A leitura do acórdão, que estava agendada para as 09:30 no Tribunal de Vila Nova de Gaia, no distrito do Porto, mais de um ano depois do início do julgamento, ficou marcada para dia 08 de maio.

Abril 24, 2026

A leitura da decisão judicial da Operação Babel, onde o ex-vice-presidente da Câmara de Gaia Patrocínio Azevedo é um dos 16 arguidos, foi adiada duas semanas devido à greve dos magistrados do Ministério Público (MP).

A leitura do acórdão, que estava agendada para as 09:30 no Tribunal de Vila Nova de Gaia, no distrito do Porto, mais de um ano depois do início do julgamento, ficou marcada para dia 08 de maio.

Patrocínio Azevedo, que esteve em prisão preventiva durante cerca de 23 meses, está acusado pelos crimes de corrupção passiva, prevaricação, participação económica em negócio, tráfico de influência, abuso de poderes, branqueamento e recebimento ou oferta indevidos de vantagem.

À saída hoje do tribunal, e em declarações aos jornalistas, o ex-autarca garantiu estar com a consciência “perfeitamente tranquila” independentemente do veredicto.

“Tenho a consciência tranquila de que nada fiz que prejudicasse Vila Nova de Gaia e os gaienses”, referiu.

Patrocínio Azevedo contou ainda que há três anos que tem a vida adiada devido a este processo.

Tal como Patrocínio Azevedo, o empresário do ramo imobiliário Paulo Malafaia, o fundador do grupo Fortera, Elad Dror, e o advogado João Pedro Lopes, igualmente arguidos no processo, estão acusados pelos mesmos crimes.
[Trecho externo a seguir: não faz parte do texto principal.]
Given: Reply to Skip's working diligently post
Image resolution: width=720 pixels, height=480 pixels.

A estes quatro arguidos juntam-se ainda a antiga diretora municipal de Urbanismo e Ambiente de Gaia Luísa Aparício e o economista Jordi Busquets, ambos acusados de corrupção e prevaricação, e mais 10 empresas.

Em causa está a suposta viciação de normas e instrução de processos de licenciamento urbanístico em Vila Nova de Gaia em favor de promotores associados a projetos de elevada densidade e magnitude, pelo menos até 2022, estando em causa interesses imobiliários na ordem dos 300 milhões de euros, mediante a oferta e aceitação de contrapartidas de cariz pecuniário.
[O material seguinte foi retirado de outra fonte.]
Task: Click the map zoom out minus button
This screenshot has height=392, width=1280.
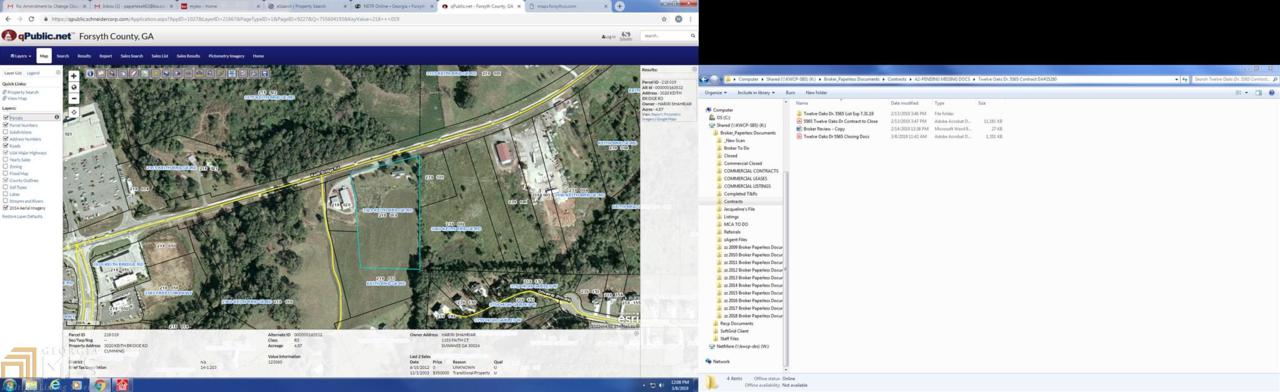Action: point(73,99)
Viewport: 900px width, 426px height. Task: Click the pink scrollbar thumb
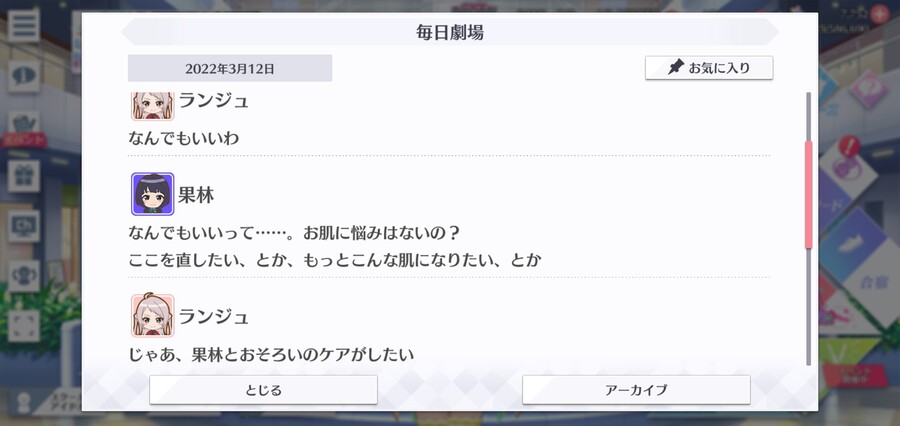tap(809, 195)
O MP sustenta que Elad Dror e Paulo Malafaia “combinaram entre si desenvolverem projetos imobiliários na cidade de Vila Nova de Gaia, designadamente os denominados Skyline/Centro Cultural e de Congressos, Riverside e Hotel Azul”, contando com o alegado favorecimento por parte do antigo vice-presidente de Gaia, que receberia em troca dinheiro e bens materiais como relógios.

Já o advogado João Pedro Lopes fazia a ponte de Paulo Malafaia e Elad Dror com Patrocínio Azevedo, defende o MP.

Durante as alegações finais, os procuradores do MP pediram penas entre os 08 a 12 anos de prisão para Patrocínio Azevedo, Paulo Malafaia, Elad Dror e João Pedro Lopes.

Para Luísa Aparício e Jordi Busquets, o MP pediu penas entre os quatro anos e seis meses de prisão e os cinco anos, suspensas na sua execução, e para as empresas penas de multas.

O MP alegou que havia uma “cultura de corrupção e de impunidade” entre os arguidos, “cultura de corrupção essa” que lesa bens jurídicos de “forma intensa” e demonstra, por parte destes, um sentimento de impunidade.

A Câmara de Gaia, atualmente liderada pelo social-democrata Luís Filipe Menezes, que regressou à câmara e acabou com 12 anos de liderança socialista, desistiu de ser assistente do processo e do pedido da indemnização de 50 mil euros.